Конфедерация театральных союзов представила на суд зрителей два спектакля: "Тарарабумбию" Дмитрия Крымова и "Донку" Даниеля Финци Паски. Оба спектакля поставлены по мотивам произведений Антона Павловича Чехова, чьё 150-летие отмечается в этом году.
Если привести живые картинки Дмитрия Крымова к общему сюжетному знаменателю, получится так: "Жили-были красивые люди, сочиняли, искали смысл жизни. Потом пришли грубые красноармейцы. Одних постреляли, других вытолкали в эмиграцию, присвоили себе певца дворянских гнезд Антона Павловича Чехова, повадились самым мещанским образом праздновать его юбилеи".
Все происходит на подиуме, проходящем через зал, как на модных дефиле. Правда, в основании подиума — движущаяся лента транспортера. Живые картины, нарисованные Крымовым-художником, порой весьма выразительны. И все же общий смысл режиссерского высказывания отдает какой-то вывернутой наизнанку вульгарной социологией, которая Чехову была совершенно чужда.

Исходные данные
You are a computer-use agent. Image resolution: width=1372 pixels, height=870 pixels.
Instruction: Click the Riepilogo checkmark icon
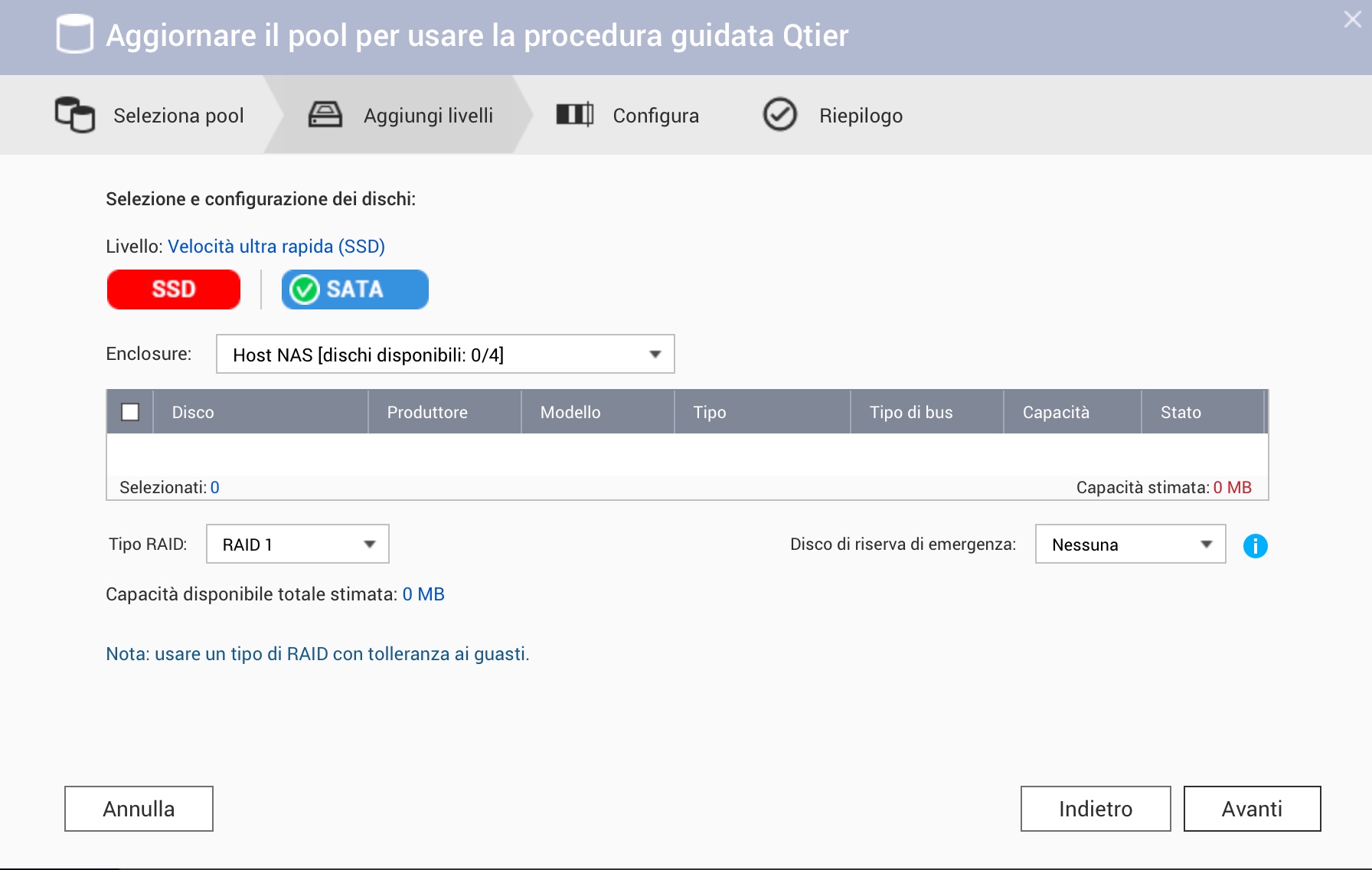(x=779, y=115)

---

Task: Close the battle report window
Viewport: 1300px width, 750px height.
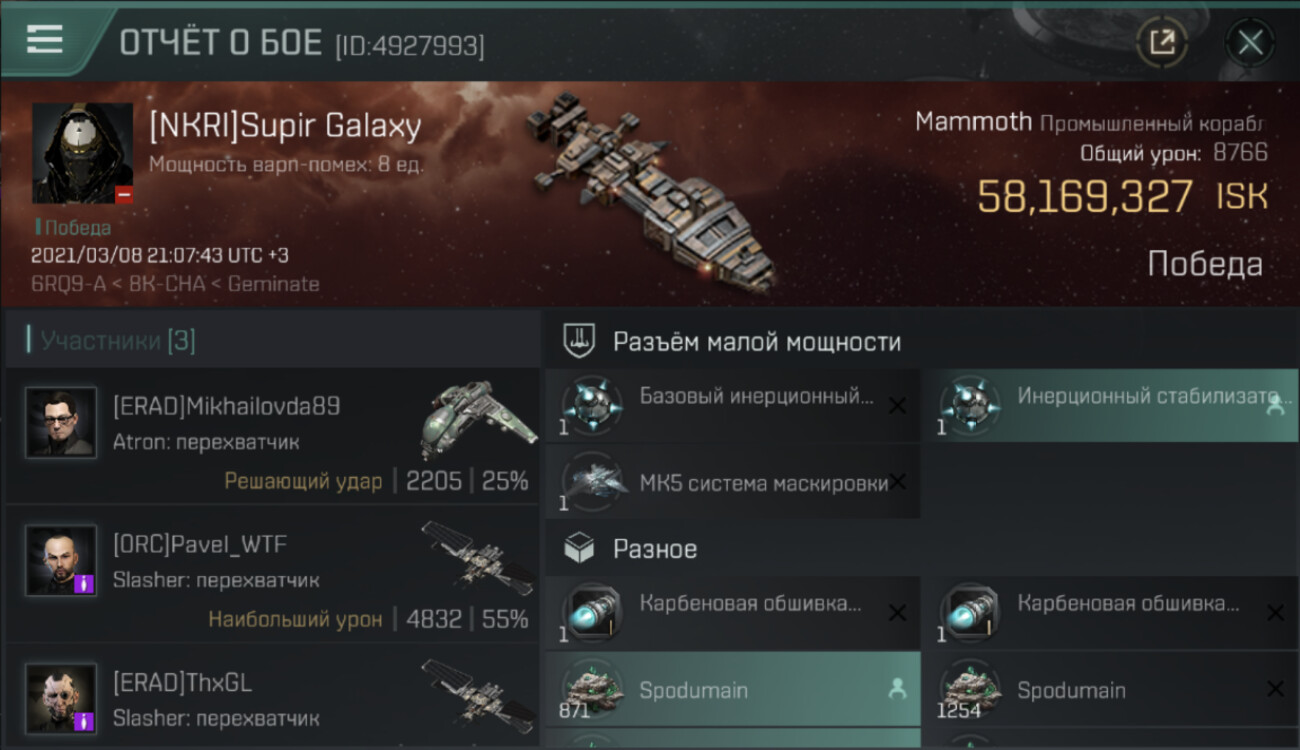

Задача для решения
Ответьте по тексту о спектаклях по Чехову:
1. Какие два спектакля показала зрителям Конфедерация театральных союзов?
2. Какой юбилей Чехова отмечается в этом году?
3. Что находится в основании подиума?

Результат работы
1. «Тарарабумбию» Дмитрия Крымова и «Донку» Даниеля Финци Паски.
2. 150-летие.
3. Движущаяся лента транспортера.